═════ DOCUMENT EXCERPT ═════
• jqubed@lemmy.world
    link
    fedilink
    English
    arrow-up
    5
    ·
    5 months ago

    I would see people owning multiple homes in a vacation scenario. It used to be fairly common where I live for people to have a vacation home at the beach or in the mountains. These were relatively inexpensive and people would go down perhaps for a week or two in the summer and often spend long holiday weekends there also. The homes could also be rented out to other vacationers when the owners weren’t using them. Usually there would be multiple local agencies that would handle the scheduling, and in the pre-internet days they would publish booklets with a picture or two of the houses and the weekly rates that varied with peak rental season. This worked pretty well and there were usually still plenty of houses for local residents who lived there year-round and even temporary workers who just came for the peak tourism season.

    This has changed in more recent years, though, especially since the pandemic. At the beach many of the cheap, small old houses have been torn down and much larger, more expensive houses have been built. Sometimes investors have even been approved to build one house on a lot, then go ahead and build duplex or even triplex homes and the towns don’t make them tear it down or give any other significant penalty. At the Outer Banks the vacation season shifted from summer to year round and investors have turned almost all available properties into short-term vacation rentals. Given the distance from the mainland this has made it difficult for seasonal workers to find housing, to the extent that some shops and restaurants have started offering housing to employees as a way to attract workers.

    Of course, a vacation scenario is even less tenable at scale in an ordinary city than someplace built primarily for tourists.
═════
[DIRECTIONS FOR THIS TASK] Print the part of the comment about vacation homes from "This has changed" to "to attract workers." word for word.
═════ SOURCE DATA ═════
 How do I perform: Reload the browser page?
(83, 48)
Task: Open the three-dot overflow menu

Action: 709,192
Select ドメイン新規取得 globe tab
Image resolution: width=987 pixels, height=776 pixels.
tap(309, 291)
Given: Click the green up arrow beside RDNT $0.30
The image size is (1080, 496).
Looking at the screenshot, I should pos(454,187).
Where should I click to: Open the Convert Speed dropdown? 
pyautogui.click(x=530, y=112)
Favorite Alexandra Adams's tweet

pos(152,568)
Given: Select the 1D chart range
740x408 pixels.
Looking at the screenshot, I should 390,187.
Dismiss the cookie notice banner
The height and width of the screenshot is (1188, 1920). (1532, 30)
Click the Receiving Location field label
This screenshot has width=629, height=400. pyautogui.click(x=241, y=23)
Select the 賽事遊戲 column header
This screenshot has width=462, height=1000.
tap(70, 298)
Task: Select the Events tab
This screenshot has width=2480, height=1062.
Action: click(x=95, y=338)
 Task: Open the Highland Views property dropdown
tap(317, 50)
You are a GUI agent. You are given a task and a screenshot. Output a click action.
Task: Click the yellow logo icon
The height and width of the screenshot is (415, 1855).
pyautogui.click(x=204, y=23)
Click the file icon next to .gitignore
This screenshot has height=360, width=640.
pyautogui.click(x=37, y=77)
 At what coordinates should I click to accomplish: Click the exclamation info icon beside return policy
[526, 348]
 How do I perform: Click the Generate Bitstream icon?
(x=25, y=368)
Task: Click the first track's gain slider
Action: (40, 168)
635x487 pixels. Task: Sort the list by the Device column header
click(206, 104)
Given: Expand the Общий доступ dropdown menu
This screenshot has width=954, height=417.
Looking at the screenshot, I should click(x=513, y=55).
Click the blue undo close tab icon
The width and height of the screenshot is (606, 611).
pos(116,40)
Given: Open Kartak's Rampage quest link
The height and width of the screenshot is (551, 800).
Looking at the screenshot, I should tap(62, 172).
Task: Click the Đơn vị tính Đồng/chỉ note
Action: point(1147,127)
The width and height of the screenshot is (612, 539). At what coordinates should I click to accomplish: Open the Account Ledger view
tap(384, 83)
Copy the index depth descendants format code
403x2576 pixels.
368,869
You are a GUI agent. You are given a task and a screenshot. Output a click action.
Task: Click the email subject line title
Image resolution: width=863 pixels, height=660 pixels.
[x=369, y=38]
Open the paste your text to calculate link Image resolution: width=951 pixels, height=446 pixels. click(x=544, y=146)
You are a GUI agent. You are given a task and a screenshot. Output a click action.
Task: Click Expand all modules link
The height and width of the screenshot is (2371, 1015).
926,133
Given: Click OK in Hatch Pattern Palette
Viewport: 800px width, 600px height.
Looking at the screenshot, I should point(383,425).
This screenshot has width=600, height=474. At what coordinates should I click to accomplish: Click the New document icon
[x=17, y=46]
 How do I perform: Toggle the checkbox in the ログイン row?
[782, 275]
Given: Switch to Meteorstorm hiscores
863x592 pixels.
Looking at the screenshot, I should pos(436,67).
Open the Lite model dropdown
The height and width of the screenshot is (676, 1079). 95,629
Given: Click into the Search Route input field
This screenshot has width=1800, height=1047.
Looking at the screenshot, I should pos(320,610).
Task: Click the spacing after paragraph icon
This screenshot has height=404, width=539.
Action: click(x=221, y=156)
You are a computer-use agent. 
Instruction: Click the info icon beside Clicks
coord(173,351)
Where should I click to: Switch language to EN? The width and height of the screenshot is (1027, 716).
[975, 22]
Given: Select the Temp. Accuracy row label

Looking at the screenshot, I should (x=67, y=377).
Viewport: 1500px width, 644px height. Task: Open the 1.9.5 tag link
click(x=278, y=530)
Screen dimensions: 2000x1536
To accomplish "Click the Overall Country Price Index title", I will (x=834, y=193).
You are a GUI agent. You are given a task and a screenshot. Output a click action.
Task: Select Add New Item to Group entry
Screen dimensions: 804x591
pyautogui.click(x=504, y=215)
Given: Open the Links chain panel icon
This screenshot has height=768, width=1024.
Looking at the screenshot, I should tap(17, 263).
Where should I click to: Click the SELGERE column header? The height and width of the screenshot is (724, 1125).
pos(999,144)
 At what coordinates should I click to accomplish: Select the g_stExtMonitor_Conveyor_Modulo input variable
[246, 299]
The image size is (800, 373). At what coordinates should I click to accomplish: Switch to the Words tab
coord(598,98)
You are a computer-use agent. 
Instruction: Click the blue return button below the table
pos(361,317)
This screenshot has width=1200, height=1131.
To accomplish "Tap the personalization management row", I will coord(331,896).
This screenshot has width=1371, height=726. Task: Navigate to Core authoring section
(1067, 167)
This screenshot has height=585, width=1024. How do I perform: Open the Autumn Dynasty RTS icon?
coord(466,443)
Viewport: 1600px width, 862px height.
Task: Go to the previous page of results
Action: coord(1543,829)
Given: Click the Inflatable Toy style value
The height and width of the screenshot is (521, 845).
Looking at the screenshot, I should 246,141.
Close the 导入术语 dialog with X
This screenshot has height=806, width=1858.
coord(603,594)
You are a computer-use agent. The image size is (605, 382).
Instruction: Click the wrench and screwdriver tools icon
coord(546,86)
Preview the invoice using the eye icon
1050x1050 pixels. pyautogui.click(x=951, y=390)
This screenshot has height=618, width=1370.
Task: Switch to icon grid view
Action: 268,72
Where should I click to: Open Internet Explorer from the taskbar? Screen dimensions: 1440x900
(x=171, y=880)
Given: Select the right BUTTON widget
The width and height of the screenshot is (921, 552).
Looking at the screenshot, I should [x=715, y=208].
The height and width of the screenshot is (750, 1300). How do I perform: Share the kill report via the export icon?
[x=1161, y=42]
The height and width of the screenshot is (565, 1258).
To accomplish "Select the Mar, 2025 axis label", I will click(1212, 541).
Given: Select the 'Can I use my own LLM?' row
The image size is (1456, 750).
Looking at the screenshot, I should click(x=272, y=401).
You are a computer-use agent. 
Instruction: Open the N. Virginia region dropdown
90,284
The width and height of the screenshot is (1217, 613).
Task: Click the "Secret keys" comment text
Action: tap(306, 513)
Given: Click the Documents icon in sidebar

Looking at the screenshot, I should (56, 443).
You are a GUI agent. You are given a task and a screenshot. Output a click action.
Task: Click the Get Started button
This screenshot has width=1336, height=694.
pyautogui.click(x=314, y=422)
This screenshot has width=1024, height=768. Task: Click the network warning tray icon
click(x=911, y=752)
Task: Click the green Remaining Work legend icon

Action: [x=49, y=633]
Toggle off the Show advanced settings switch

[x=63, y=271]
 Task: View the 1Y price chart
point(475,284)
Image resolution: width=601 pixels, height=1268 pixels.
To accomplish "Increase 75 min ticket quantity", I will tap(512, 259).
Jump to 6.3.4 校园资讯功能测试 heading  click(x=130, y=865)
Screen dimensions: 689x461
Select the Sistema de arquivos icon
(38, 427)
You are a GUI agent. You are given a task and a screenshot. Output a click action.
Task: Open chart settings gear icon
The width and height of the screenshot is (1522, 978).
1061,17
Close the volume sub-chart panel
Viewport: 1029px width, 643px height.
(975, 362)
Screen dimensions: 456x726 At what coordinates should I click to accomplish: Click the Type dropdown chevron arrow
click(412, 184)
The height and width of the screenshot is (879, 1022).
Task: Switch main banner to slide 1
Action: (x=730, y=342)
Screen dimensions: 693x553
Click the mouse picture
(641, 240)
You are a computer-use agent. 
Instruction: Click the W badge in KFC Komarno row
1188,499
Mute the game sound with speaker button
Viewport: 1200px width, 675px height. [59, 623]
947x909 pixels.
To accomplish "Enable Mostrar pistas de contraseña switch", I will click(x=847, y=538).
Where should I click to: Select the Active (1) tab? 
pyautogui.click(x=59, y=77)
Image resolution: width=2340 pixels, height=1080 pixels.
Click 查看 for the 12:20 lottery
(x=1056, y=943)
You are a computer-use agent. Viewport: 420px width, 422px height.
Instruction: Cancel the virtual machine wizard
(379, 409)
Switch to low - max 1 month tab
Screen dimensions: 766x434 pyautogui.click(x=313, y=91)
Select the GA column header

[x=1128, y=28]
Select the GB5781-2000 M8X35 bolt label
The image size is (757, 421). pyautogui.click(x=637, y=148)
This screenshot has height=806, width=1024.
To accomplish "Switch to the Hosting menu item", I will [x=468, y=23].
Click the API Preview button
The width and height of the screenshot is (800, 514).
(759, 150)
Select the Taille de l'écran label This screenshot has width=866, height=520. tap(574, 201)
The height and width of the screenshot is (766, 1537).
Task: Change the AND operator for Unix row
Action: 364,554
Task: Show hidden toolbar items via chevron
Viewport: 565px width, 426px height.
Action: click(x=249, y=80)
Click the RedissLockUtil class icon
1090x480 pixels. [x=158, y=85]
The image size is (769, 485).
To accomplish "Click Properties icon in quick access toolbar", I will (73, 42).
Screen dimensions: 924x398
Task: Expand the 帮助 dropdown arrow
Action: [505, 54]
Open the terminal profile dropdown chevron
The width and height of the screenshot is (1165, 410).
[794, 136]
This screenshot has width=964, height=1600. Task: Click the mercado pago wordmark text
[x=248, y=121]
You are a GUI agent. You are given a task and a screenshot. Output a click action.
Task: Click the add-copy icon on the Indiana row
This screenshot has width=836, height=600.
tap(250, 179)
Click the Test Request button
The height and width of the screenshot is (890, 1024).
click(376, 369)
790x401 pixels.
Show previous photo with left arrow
═════
[REPLY TO THE TASK]
This has changed in more recent years, though, especially since the pandemic. At the beach many of the cheap, small old houses have been torn down and much larger, more expensive houses have been built. Sometimes investors have even been approved to build one house on a lot, then go ahead and build duplex or even triplex homes and the towns don’t make them tear it down or give any other significant penalty. At the Outer Banks the vacation season shifted from summer to year round and investors have turned almost all available properties into short-term vacation rentals. Given the distance from the mainland this has made it difficult for seasonal workers to find housing, to the extent that some shops and restaurants have started offering housing to employees as a way to attract workers.